Extract provided:
Working together: DisplayList and TextPage
Here are some instructions on how to use these classes together.
In some situations, performance improvements may be achievable, when you fall back to the detail level explained here.
Create a DisplayList
A DisplayList represents an interpreted document page. Methods for pixmap creation, text extraction and text search are – behind the curtain – all using the page’s display list to perform their tasks. If a page must be rendered several times (e.g. because of changed zoom levels), or if text search and text extraction should both be performed, overhead can be saved, if the display list is created only once and then used for all other tasks.
>>> dl = page.get_displaylist() # create the display list
You can also create display lists for many pages “on stack” (in a list), may be during document open, during idling times, or you store it when a page is visited for the first time (e.g. in GUI scripts).
Note, that for everything what follows, only the display list is needed – the corresponding Page object could have been deleted.
>>> pix = dl.get_pixmap() # create the page's pixmap
The execution time of this statement may be up to 50% shorter than that of
Perform Text Search
With the display list from above, we can also search for text.
For this we need to create a TextPage.
>>> tp = dl.get_textpage() # display list from above >>> rlist = tp.search("needle") # look up "needle" locations >>> for r in rlist: # work with the found locations, e.g. pix.invert_irect(r.irect) # invert colors in the rectangles
With the same TextPage object from above, we can now immediately use any or all of the 5 text extraction methods.

Task instructions:
(a) From the DisplayList and TextPage guide, extract everything from "Working together: DisplayList" down to "all other tasks.".
(b) Rewrite the paragraph of the DisplayList and TextPage guide that begins "A DisplayList represents an interpreted document page" as a short bulleted list that keeps its main facts.

Extracted entries:
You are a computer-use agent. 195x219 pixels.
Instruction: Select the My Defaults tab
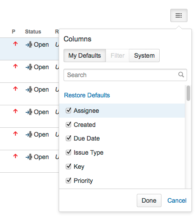[x=85, y=56]
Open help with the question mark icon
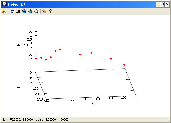 click(x=50, y=11)
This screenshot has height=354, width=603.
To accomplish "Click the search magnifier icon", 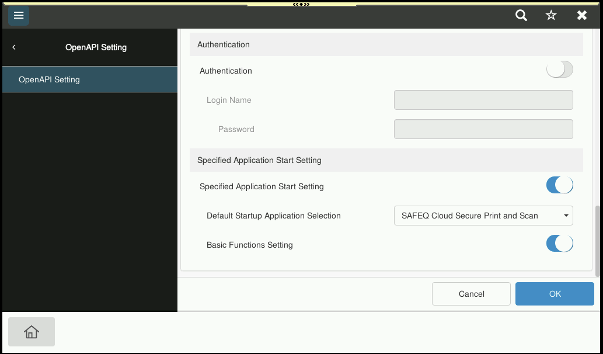I will [521, 16].
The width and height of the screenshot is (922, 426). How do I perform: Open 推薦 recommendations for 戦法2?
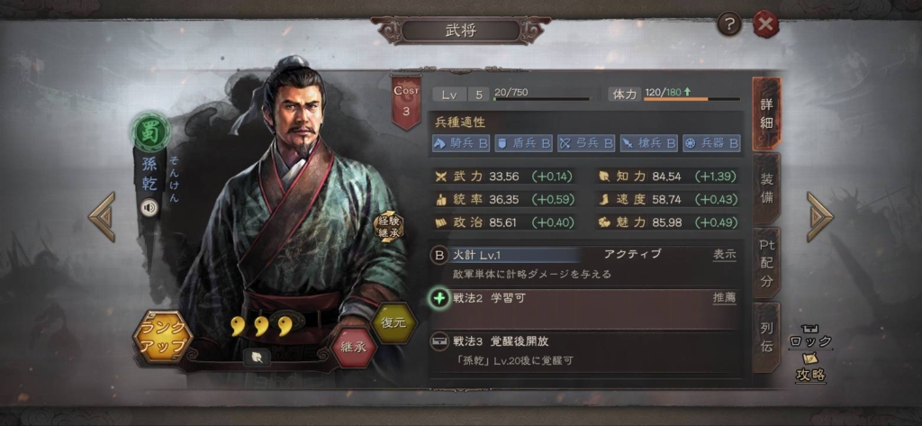tap(725, 298)
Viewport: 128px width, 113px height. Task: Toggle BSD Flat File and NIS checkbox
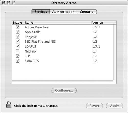pyautogui.click(x=18, y=41)
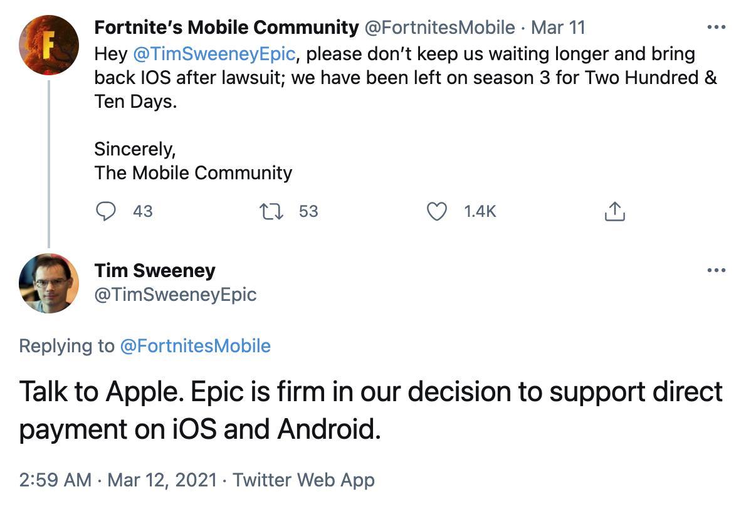
Task: Click the 1.4K likes count
Action: [x=479, y=212]
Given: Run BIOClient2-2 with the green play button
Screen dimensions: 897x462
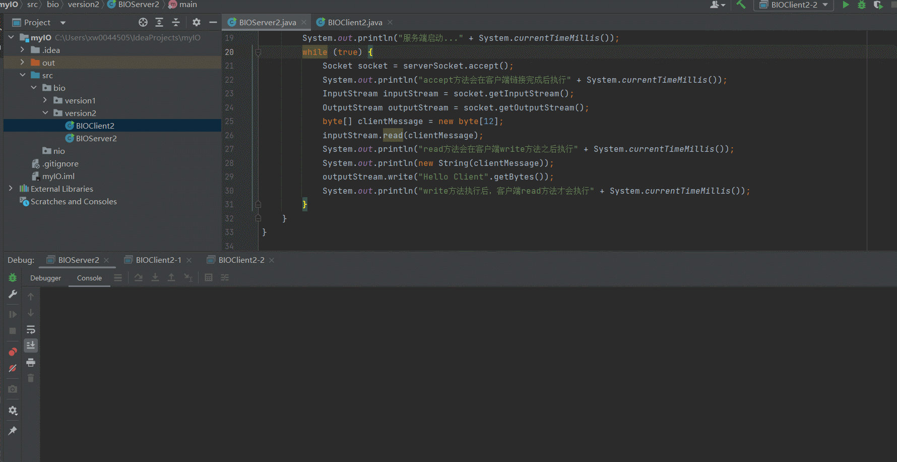Looking at the screenshot, I should 846,5.
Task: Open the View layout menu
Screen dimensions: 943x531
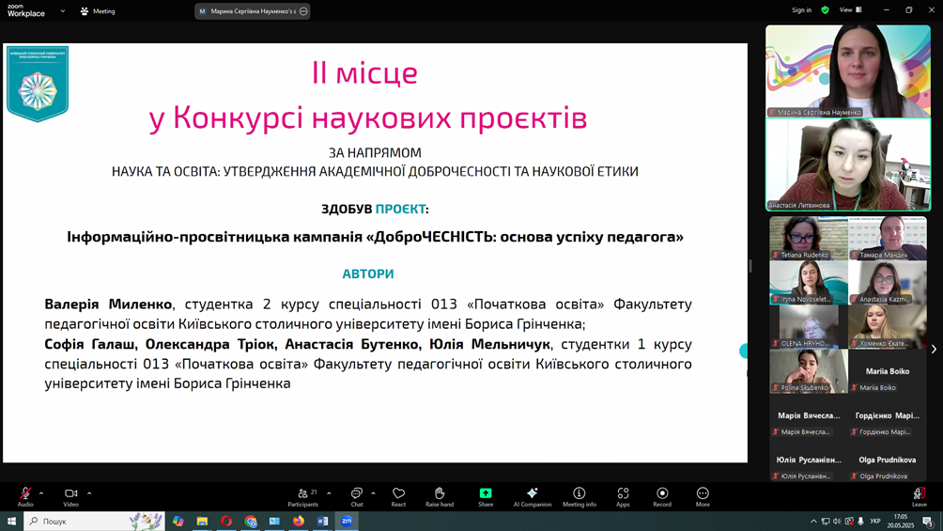Action: click(x=850, y=10)
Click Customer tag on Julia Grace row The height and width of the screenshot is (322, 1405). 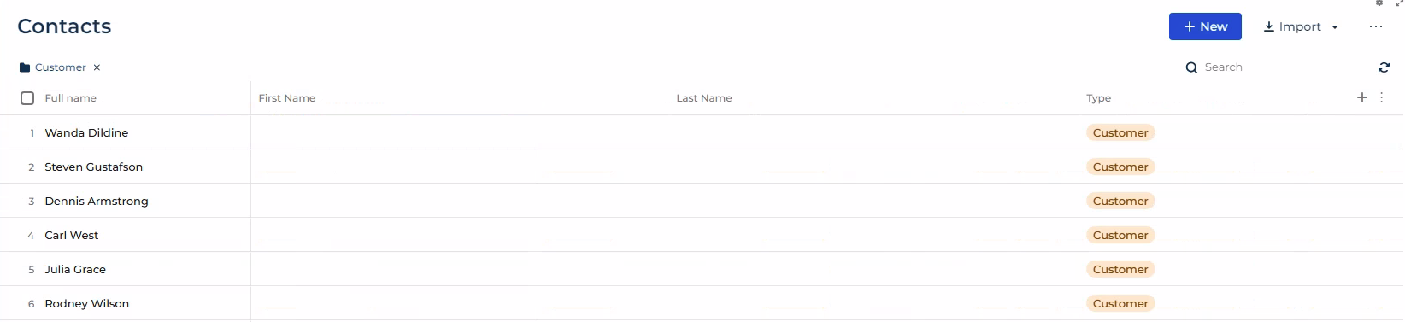click(1120, 269)
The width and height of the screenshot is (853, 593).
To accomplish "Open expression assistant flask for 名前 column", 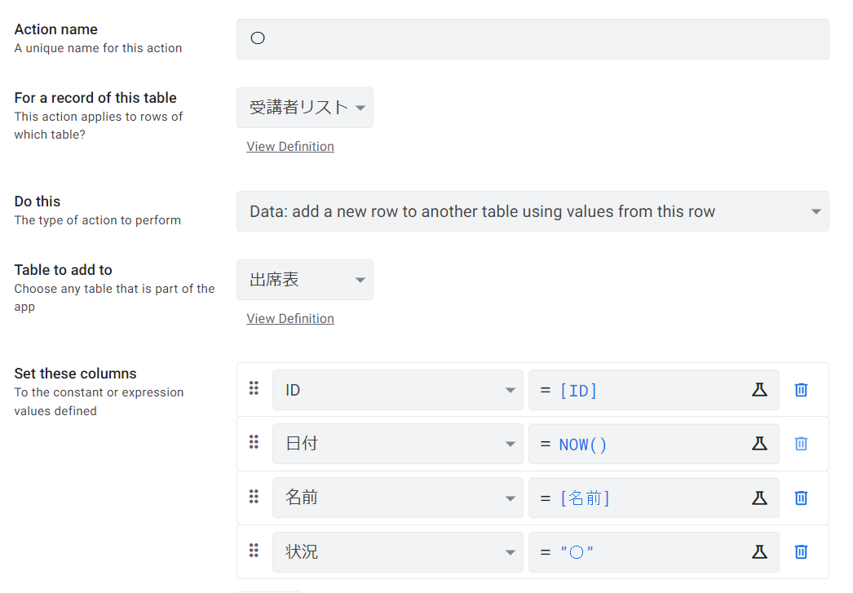I will [x=759, y=498].
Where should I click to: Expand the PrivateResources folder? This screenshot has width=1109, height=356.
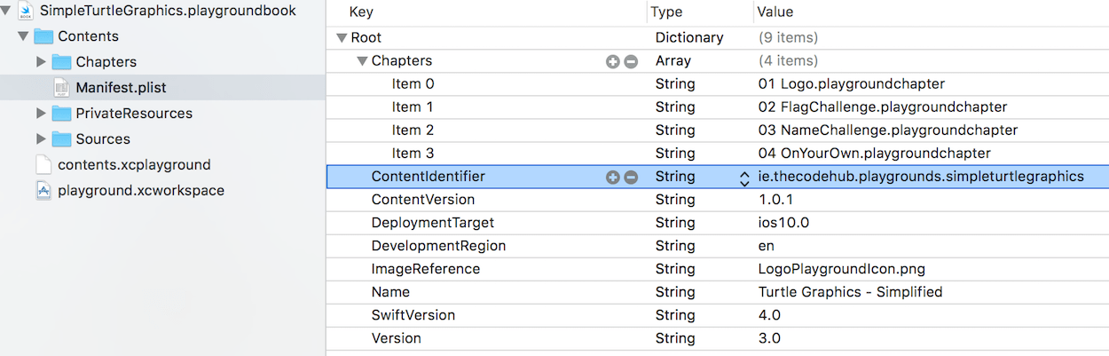pos(41,114)
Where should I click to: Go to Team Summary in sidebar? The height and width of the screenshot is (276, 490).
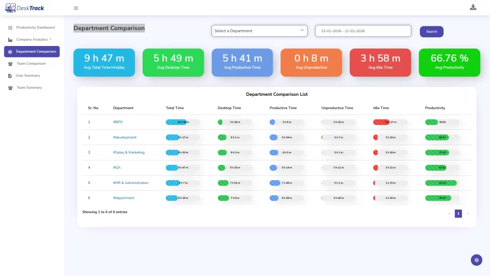(x=29, y=88)
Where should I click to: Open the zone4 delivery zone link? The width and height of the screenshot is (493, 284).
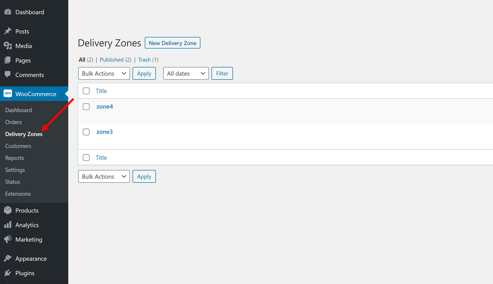[x=105, y=106]
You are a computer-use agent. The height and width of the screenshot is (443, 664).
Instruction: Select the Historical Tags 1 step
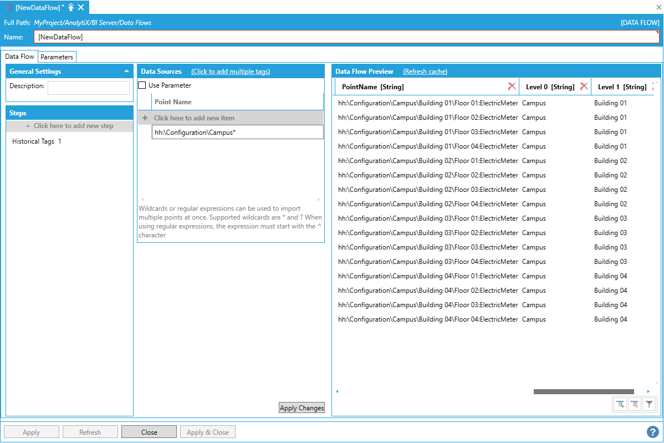[x=37, y=141]
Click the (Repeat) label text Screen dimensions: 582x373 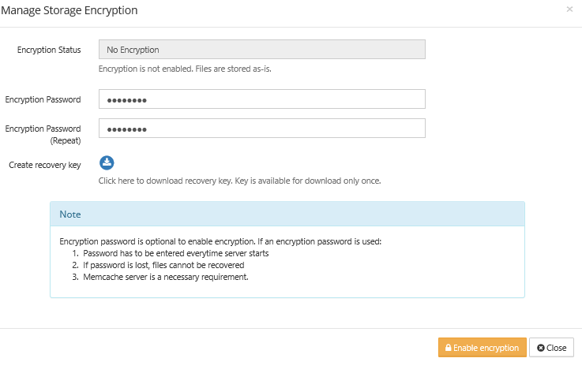coord(66,140)
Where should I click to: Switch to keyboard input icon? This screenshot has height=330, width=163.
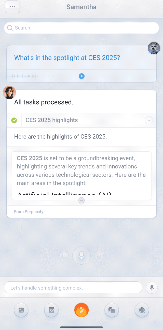[64, 255]
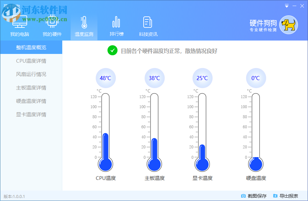The width and height of the screenshot is (308, 201).
Task: View 主板温度详情 details
Action: pyautogui.click(x=31, y=87)
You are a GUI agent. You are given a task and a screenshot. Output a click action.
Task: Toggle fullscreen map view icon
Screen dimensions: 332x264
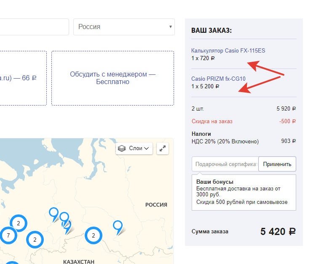coord(163,148)
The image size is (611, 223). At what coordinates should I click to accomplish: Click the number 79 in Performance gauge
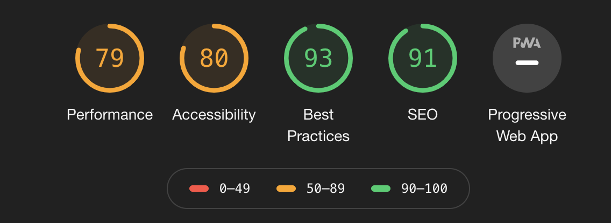click(x=110, y=58)
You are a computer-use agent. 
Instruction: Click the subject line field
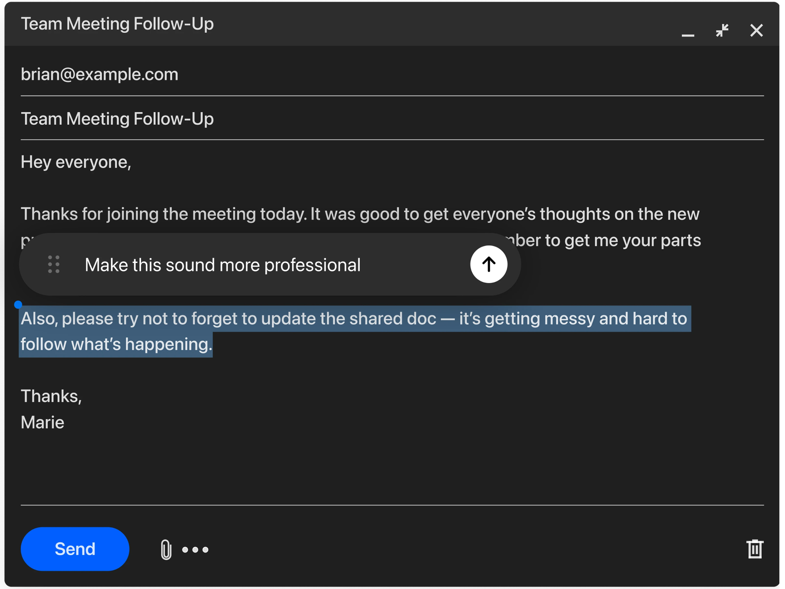(117, 119)
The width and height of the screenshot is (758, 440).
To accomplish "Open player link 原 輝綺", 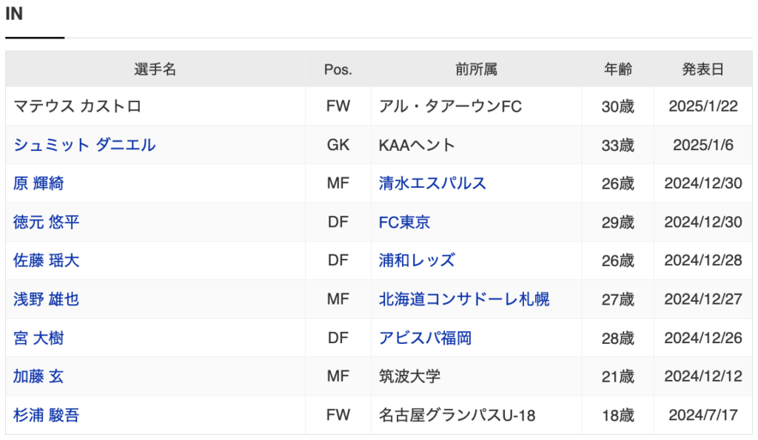I will (38, 183).
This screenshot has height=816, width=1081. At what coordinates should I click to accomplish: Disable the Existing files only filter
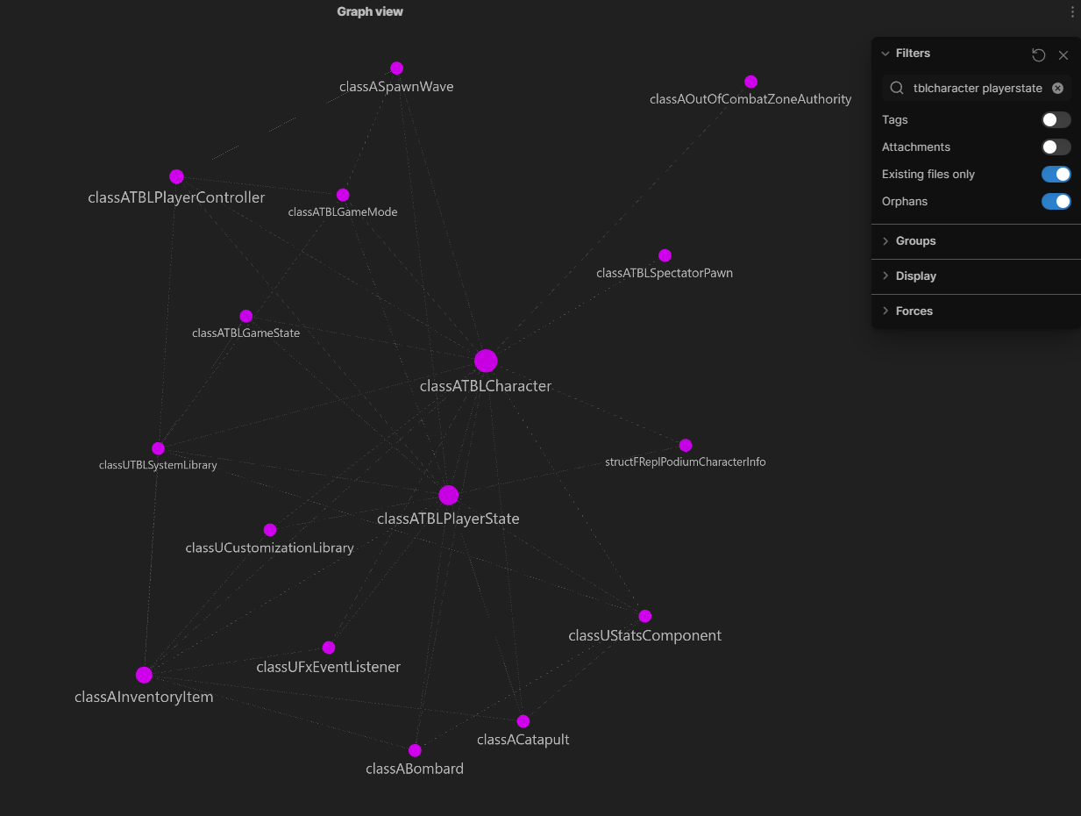[x=1056, y=174]
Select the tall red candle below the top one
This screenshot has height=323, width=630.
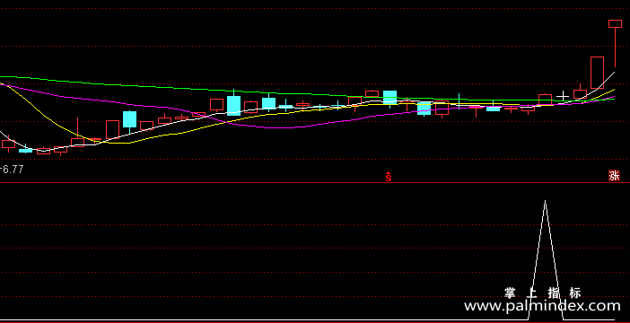tap(597, 73)
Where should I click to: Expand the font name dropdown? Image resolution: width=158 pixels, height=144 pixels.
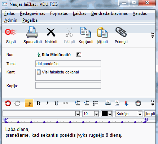point(78,114)
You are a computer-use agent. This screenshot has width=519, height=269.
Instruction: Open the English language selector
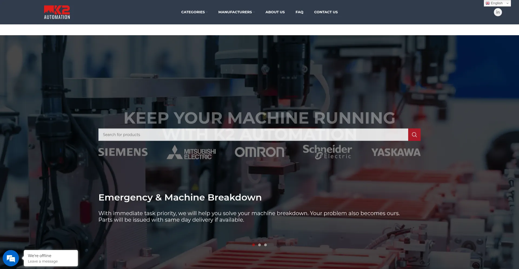(x=497, y=3)
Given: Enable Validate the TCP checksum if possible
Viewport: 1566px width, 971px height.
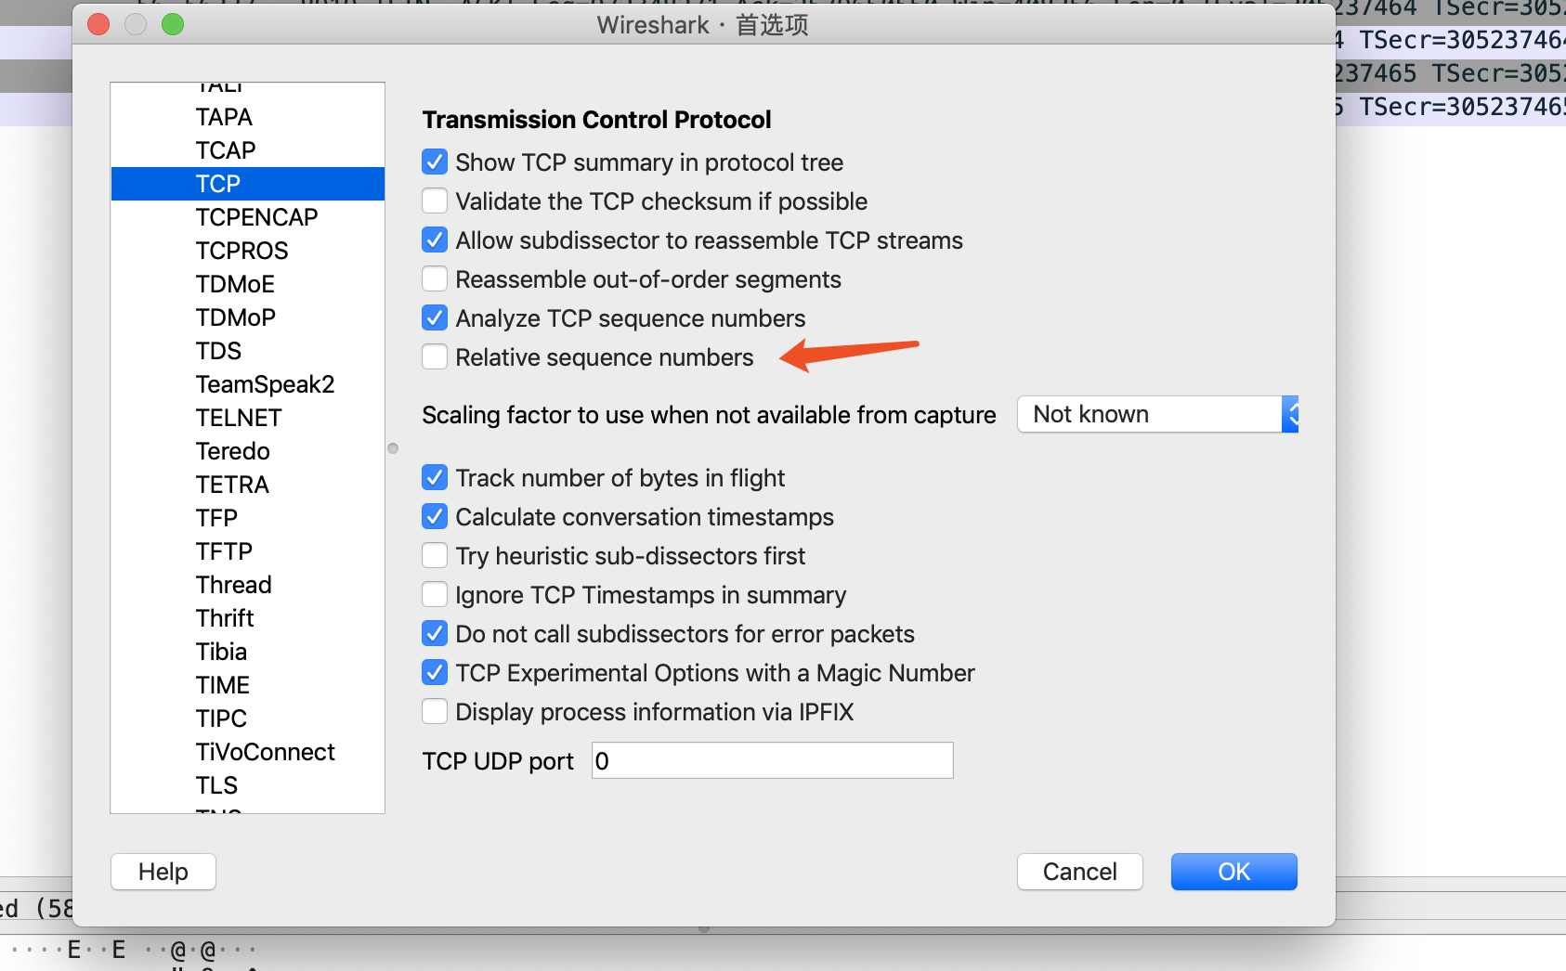Looking at the screenshot, I should point(434,201).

Answers to the tasks:
(a)
Working together: DisplayList and TextPage
Here are some instructions on how to use these classes together.
In some situations, performance improvements may be achievable, when you fall back to the detail level explained here.
Create a DisplayList
A DisplayList represents an interpreted document page. Methods for pixmap creation, text extraction and text search are – behind the curtain – all using the page’s display list to perform their tasks. If a page must be rendered several times (e.g. because of changed zoom levels), or if text search and text extraction should both be performed, overhead can be saved, if the display list is created only once and then used for all other tasks.

(b)
- A DisplayList represents an interpreted document page.
- Pixmap creation, text extraction and text search all use the page's display list internally.
- Creating the display list only once and reusing it for every task saves overhead. This helps when a page is rendered several times (for example at changed zoom levels), or when both text search and text extraction are needed.